Dans ce pays on tue des enfants. Ils sont en surnombre, alors on élimine le surnombre. C’est un pays riche, avec des gens très riches, une production internationale, la coca, la blanche. L’activité locale la plus lucrative est l’enlèvement et l’assassinat. Tout le monde peut s’enrichir, c’est le rêve américain. Dans la ville, la « population urbaine » vit tant bien que mal. On se débrouille.
Il y a quarante ans, l’état a réprimé dans le sang une révolte paysanne, c’est là que la révolution a commencé. Aujourd’hui elle n’est ni faite ni à faire, les territoires sont établis, on ne se dispute plus que les zones frontières, en pratiquant de part et d’autre le meurtre et la terre brûlée. Les villages « indigènes » sont brûlés, leur population chassée ou massacrée. Il y a autour des trois grandes villes deux millions et demi de personnes déplacées vivant dans une misère absolue, deux millions d’enfants des rues.
Pour lutter contre les enlèvements perpétrés par les forces armées révolutionnaires l’état a favorisé la constitution d’une armée privée, les paramilitaires. Ils ont très vite compris que l’enlèvement et les narcotrafics sont plus lucratifs, ils ont établi leur propre territoire. Ils concurrencent les narcotrafiquants, seigneurs de la guerre. Quatre forces en présence, avec toutes les alliances et mésalliances temporaires imaginables pour lutter contre une menace commune. Les F.A.R.C., « Forces Armées Révolutionnaires de Colombie » deviennent narco ou s’allient avec eux contre les paramilitaires ou l’état, et ainsi de suite.

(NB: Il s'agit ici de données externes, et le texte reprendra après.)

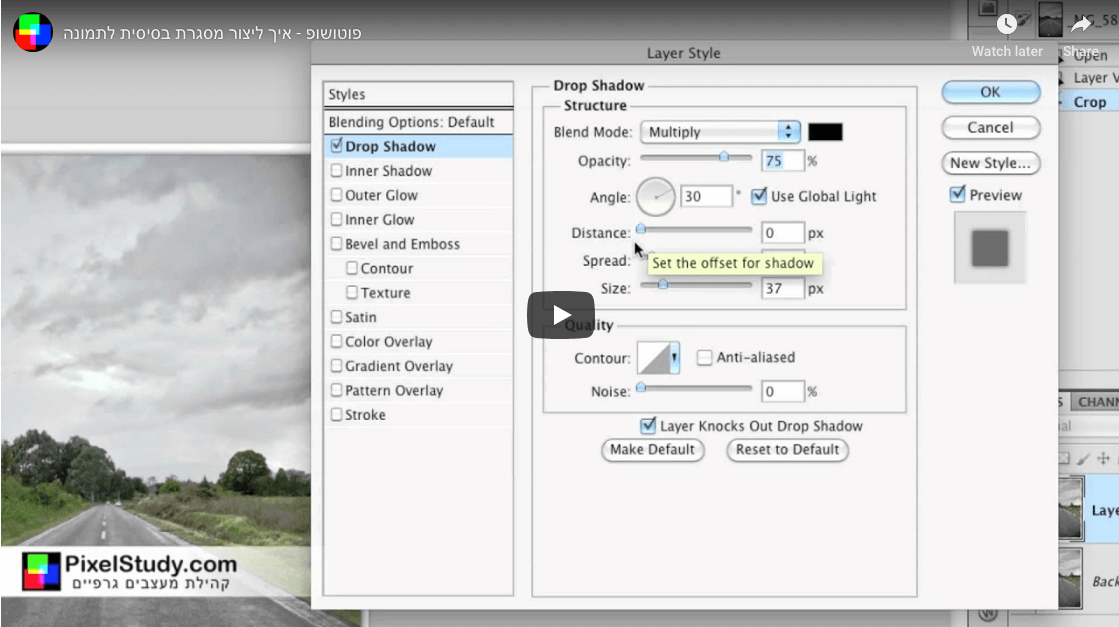Screen dimensions: 1119x627
Task: Enable the Inner Shadow style checkbox
Action: 336,171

L’état de droite autoritaire à négocié le dépôt des armes avec les « para » contre l’impunité des crimes. Les « révolutionnaires » n’ont aucun choix : ils ont accepté un cessez le feu en 1985, ils ont participé à la création d’un parti de vaste union des gauches qui devait les représenter après le dépôt des armes. Prétextant des accrocs aux accords, réels supposés ou provoqués par l’extrême droite ou les services secrets Nord Américains, la trêve a été rompue, les FARC ont repris les chemins de la clandestinité, et tous les représentants élus du « Parti Populaire » ont été assassinés un par un. Tous ces « incidents isolés » amènent le Tribunal Pénal International à requalifier la notion de génocide, c’est la contribution du gouvernement Colombien au droit international. Ca peut durer encore quarante ans comme ça.